Another area which was given much attention was program management rules. In earlier projects, should, for instance, a part of the flap system not be finished for a critical design review, one could still let the wing pass the review and let the failing part catch up on a side-track to the main design. This rule, to keep the time plan and fix later, lead to the traveled work on the A380 and 787. It meant that work was being done by persons other than those who should normally handle the matter, requiring re-learning for these persons once the traveled work package was closed. It created inefficiencies and that knowledge was built up in the wrong hands. When finally the part was to be installed, one often had to disassemble the aircraft first as the part was now out of sequence. Further, the original tasks that should have been performed on the parts removed now had to wait until things are reassembled. Finally the knowledge had to be transferred to those in the production chain who should normally handle the task. Airbus changes this to the principle of “Stop and Fix” for the A350. It is better to take a delay immediately than later. This ensured that whatever problem caused the part to not meet the deadline the fix was worked on by the relevant persons or groups. It also builds the pre-production competence in the right places. This principle was also extended to production. Airbus was extremely cautious in the ramp of the test aircraft and later the first production aircraft, with the benefit of not having (too many) parts out of sequence.
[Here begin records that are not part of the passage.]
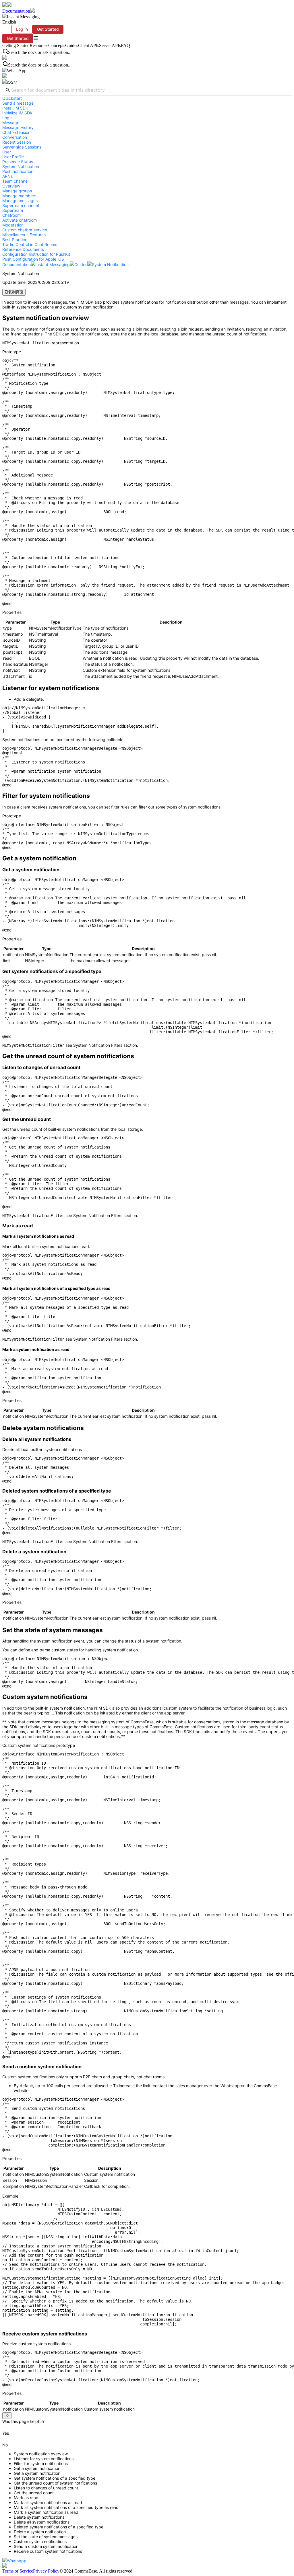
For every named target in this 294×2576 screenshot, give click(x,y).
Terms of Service (17, 2571)
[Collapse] (6, 2415)
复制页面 (15, 292)
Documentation (16, 11)
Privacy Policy (46, 2571)
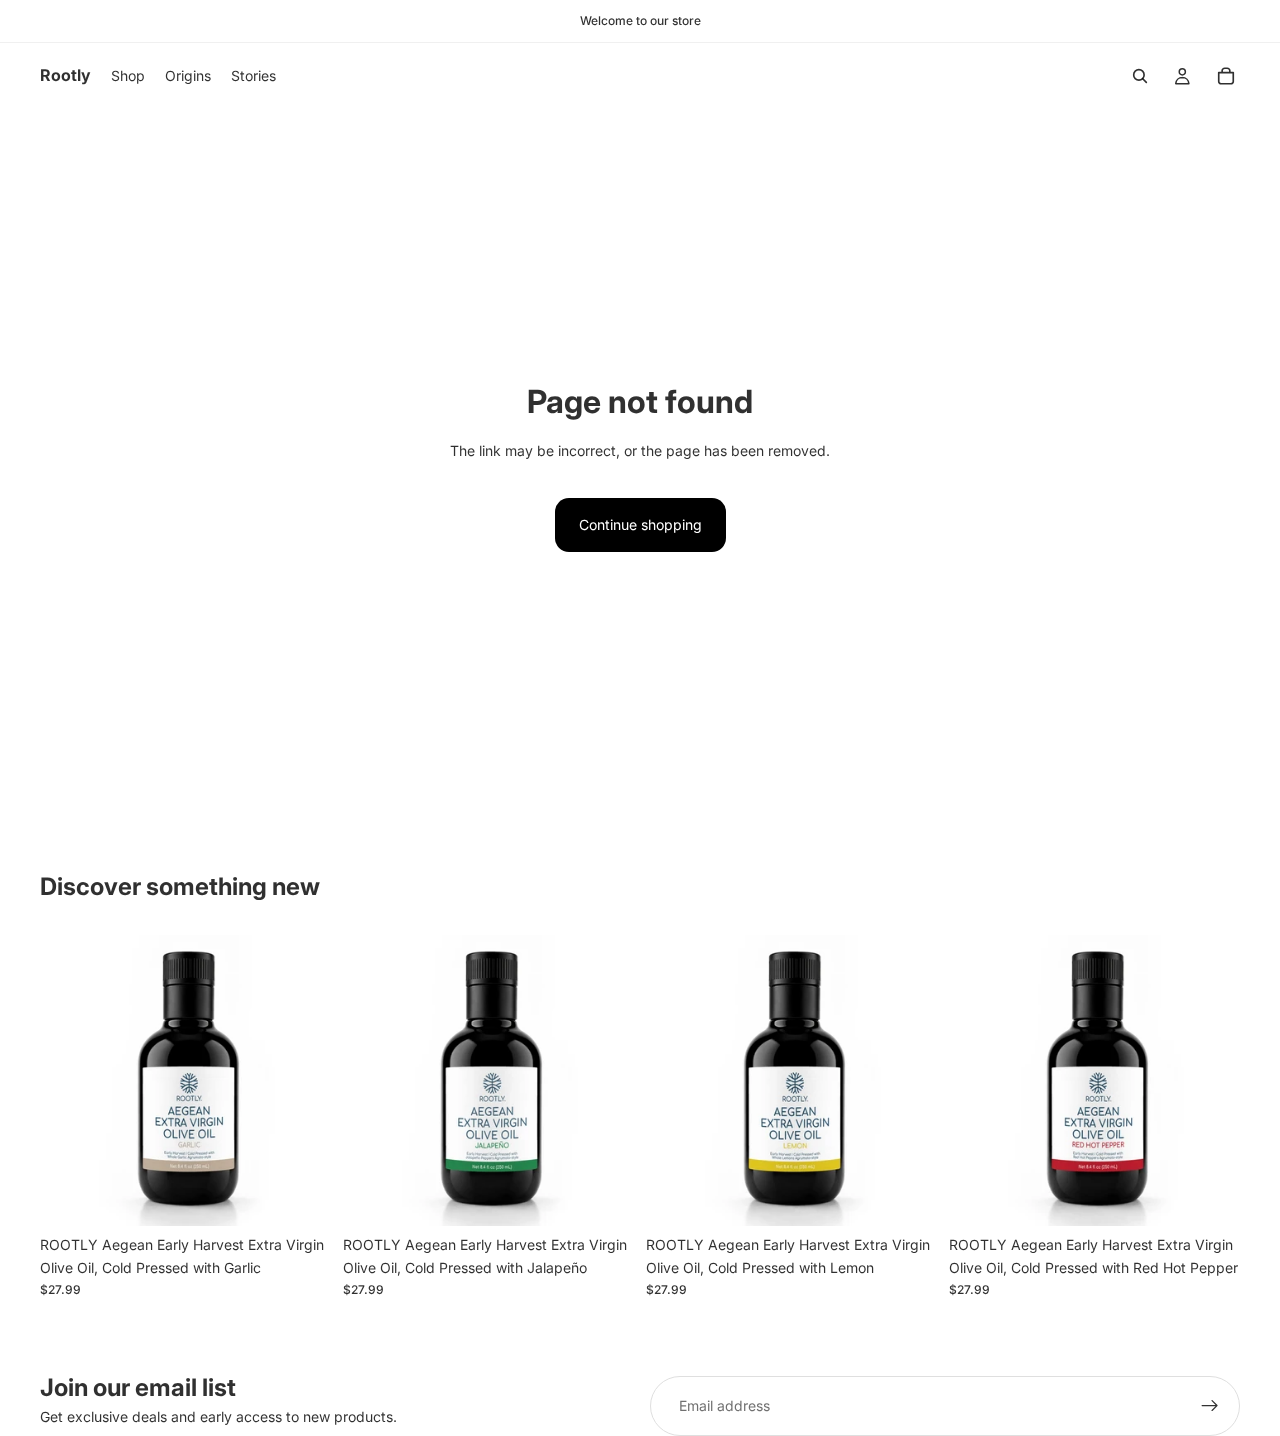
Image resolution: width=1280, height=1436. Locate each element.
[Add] (300, 1196)
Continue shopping (640, 524)
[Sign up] (1210, 1406)
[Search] (1140, 76)
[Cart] (1226, 76)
The principle of “stop and fix” could be seen in work in the early parts of the program. The new composite construction caused some new problems to solve. CFRP parts don’t conduct electricity so an extra layer of metal mesh had to be introduced to serve as a lightning conduction part and as an electrical return path. The design of this rather complex “electrical structural network” took longer than planned. Another aspect of CFRP is that it is very strong in the fiber’s long axis but not in the traverse axis. Consequently a lot of work and testing had to be done on the so called “damage tolerance” of the aircraft’s skins. The strength of CFRP allows these skins to be very thin in places but the normal bumping into the aircraft by ground vehicles, docking for catering or cargo loading, could cause non-visible damage to the layered matrix. Hence the CFRP material thickness had to be increased beyond what was required from a structural point, as this adds weight the investigations into just how much were important and these took longer then planned.
The effects can be seen in the schedule graph which is a cut from Airbus presentations in early 2010 and late 2011. By 2010 these delays had eaten up all margins and the subsequent discovery of other issues lead to the rescheduling of the whole program, first to mid 2014 delivery, then finally to “second half of 2014”.
Airbus publicized program schedules from early 2010 and late 2011.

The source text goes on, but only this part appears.